Mr Netto said that at the same time the Anti-Social Behaviour Group would also analyse, in individual recurrent cases, the source that triggers such acts of anti-social behaviour with a view to addressing the root of the problem.

“This could mean assisting the individual person or family in a manner that draws together the various synergies from various Government departments and other bodies with a view to bringing that person or family into mainstream social values of behaviour.”

The Police, Social Workers, Education Welfare Officers and Mental Health Practitioners, have been consulted as regards the proposed legislative and administrative arrangements put forward for tackling anti-social behaviour and there has been wide consensus that the proposals provide an effective response to this behaviour, he said.

In order to develop the administration process, the Government is to create an “Enforcement Unit” within the Ministry for Housing, in order to provide the secretarial and legal resources to discharge its functions.

Empty Houses

Mr Netto said empty flats in Gibraltar. Indeed, there appears to be a misconception on the numbers and the reasons why these appear to remain empty. He gave the example of where a sitting tenant may have opted to reside permanently out of choice in their second home in Spain and said the Ministry for Housing is closely monitoring these cases and a number of flats have already been recovered through the courts for subsequent allocation to applicants on the waiting list.

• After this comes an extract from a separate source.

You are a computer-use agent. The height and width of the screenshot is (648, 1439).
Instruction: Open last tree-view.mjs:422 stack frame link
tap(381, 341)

A process that is lengthy, costly and complex.

Secondly, there are flats that are awaiting refurbishment by Buildings and Works but he added that this department has made substantive inroads in reducing the numbers of outstanding flats awaiting repairs.

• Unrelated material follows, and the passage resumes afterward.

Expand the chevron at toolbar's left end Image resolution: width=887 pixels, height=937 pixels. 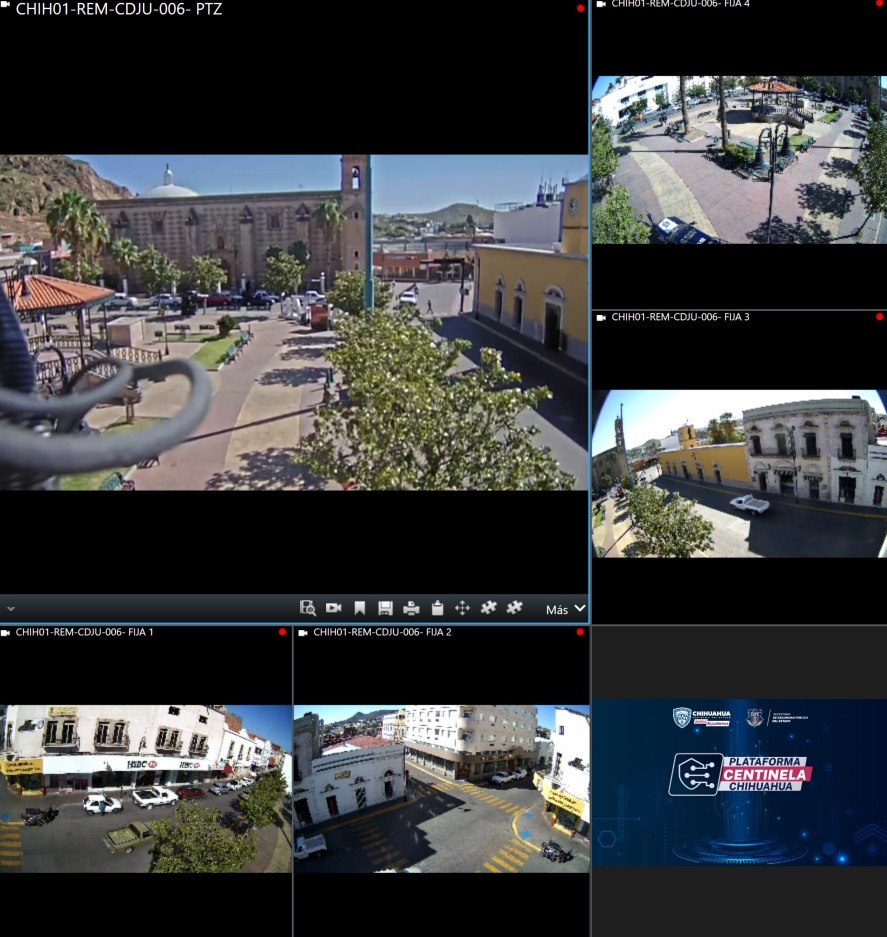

And thirdly, once a tenancy is signed, it can take up to three months thereafter for the said flat to be allocated. This tends to give an impression of many empty flats when in this instance is not the case.

Mr Netto went on to say that there are empty flats within the private sector which many think are government’s. There are also properties that are beyond economic repair and are awaiting demolition.

Old St Bernard's

Government will later in this financial year consider proposals for the whole area around the former St Bernard’s Hospital site and the Police Barracks blocks towards the potential embellishment and application for a reusable resource, Mr Netto told the House.

New Housing

Mr Netto insisted that Government will fulfil its manifesto commitment in constructing decent new homes.

“Government will not cut corners when it concerns major financial investment for its people. This Government will continue steering its policy diligently, and it will succeed in constructing low cost homes that our community will be proud of. This is our mission,” he said.

Over the next four years he predicted the following occupancies at low and medium cost: Rosia Court 33; Sandpits 12; Carter House 12; Tangier Views 12; South Pavilion 9; Europa Pass Battery 16; F Block ONH 4; Waterport Terraces 396; Albert Risso House 140; Devil’s Tower Site 170; Chilton Court 32; Gov’t Pre-War tenders 30; and Europlaza 160.

With other expected recovery of flats he estimated a total of 1,316 units of accommodation.

Meanhwhile, Mr Netto confirmed that the Ministry for Housing will be publishing an ‘Annual Report’ for the benefit of tenants and said he will continue meeting with established Tenants’ Associations “as the best form of communication interface for tackling tenants’ needs” and is encouraging the formation of Tenants Associations.